Retype every record that follows, character for character.

[Collected data]
^^^^^^^^^^^^^^^^
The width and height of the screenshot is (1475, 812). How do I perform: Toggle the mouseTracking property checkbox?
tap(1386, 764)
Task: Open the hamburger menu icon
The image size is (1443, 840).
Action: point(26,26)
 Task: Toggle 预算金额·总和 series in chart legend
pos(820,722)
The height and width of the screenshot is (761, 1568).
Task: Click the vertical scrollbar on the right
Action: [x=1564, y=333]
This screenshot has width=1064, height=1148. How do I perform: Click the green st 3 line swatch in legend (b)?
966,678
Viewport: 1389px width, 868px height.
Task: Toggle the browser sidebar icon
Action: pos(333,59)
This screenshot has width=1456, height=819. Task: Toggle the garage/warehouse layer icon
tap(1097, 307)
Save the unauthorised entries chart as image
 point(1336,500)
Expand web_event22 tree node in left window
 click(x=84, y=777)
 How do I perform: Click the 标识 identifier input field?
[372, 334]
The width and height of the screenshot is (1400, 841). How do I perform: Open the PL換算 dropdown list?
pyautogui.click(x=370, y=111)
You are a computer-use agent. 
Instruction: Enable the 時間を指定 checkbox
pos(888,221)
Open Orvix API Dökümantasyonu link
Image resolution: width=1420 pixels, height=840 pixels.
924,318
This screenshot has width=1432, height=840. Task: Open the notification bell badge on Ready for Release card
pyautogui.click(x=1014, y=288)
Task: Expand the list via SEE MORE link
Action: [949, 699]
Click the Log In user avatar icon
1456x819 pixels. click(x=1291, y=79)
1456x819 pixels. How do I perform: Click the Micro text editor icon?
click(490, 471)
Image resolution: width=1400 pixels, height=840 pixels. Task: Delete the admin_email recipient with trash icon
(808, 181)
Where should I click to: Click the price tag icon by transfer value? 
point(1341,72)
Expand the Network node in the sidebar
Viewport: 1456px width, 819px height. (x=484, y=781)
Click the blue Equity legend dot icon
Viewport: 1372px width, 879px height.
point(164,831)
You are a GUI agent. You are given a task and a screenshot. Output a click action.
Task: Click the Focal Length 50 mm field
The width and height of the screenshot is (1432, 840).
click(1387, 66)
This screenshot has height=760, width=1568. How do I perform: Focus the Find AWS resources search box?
^^^^^^^^^^^^^^^^
● SOLVED EXERCISE:
The width and height of the screenshot is (1475, 812). How do I perform: Toggle the mouseTracking property checkbox?
tap(1386, 764)
Task: Open the hamburger menu icon
The image size is (1443, 840).
Action: point(26,26)
 Task: Toggle 预算金额·总和 series in chart legend
pos(820,722)
The height and width of the screenshot is (761, 1568).
Task: Click the vertical scrollbar on the right
Action: [x=1564, y=333]
This screenshot has width=1064, height=1148. How do I perform: Click the green st 3 line swatch in legend (b)?
966,678
Viewport: 1389px width, 868px height.
Task: Toggle the browser sidebar icon
Action: pos(333,59)
This screenshot has width=1456, height=819. Task: Toggle the garage/warehouse layer icon
tap(1097, 307)
Save the unauthorised entries chart as image
 point(1336,500)
Expand web_event22 tree node in left window
 click(x=84, y=777)
 How do I perform: Click the 标识 identifier input field?
[372, 334]
The width and height of the screenshot is (1400, 841). How do I perform: Open the PL換算 dropdown list?
pyautogui.click(x=370, y=111)
You are a computer-use agent. 
Instruction: Enable the 時間を指定 checkbox
pos(888,221)
Open Orvix API Dökümantasyonu link
Image resolution: width=1420 pixels, height=840 pixels.
924,318
This screenshot has width=1432, height=840. Task: Open the notification bell badge on Ready for Release card
pyautogui.click(x=1014, y=288)
Task: Expand the list via SEE MORE link
Action: [949, 699]
Click the Log In user avatar icon
1456x819 pixels. click(x=1291, y=79)
1456x819 pixels. How do I perform: Click the Micro text editor icon?
click(490, 471)
Image resolution: width=1400 pixels, height=840 pixels. Task: Delete the admin_email recipient with trash icon
(808, 181)
Where should I click to: Click the price tag icon by transfer value? 
point(1341,72)
Expand the Network node in the sidebar
Viewport: 1456px width, 819px height. (x=484, y=781)
Click the blue Equity legend dot icon
Viewport: 1372px width, 879px height.
point(164,831)
You are a GUI agent. You are given a task and a screenshot. Output a click action.
Task: Click the Focal Length 50 mm field
The width and height of the screenshot is (1432, 840).
click(1387, 66)
This screenshot has height=760, width=1568. How do I perform: Focus the Find AWS resources search box?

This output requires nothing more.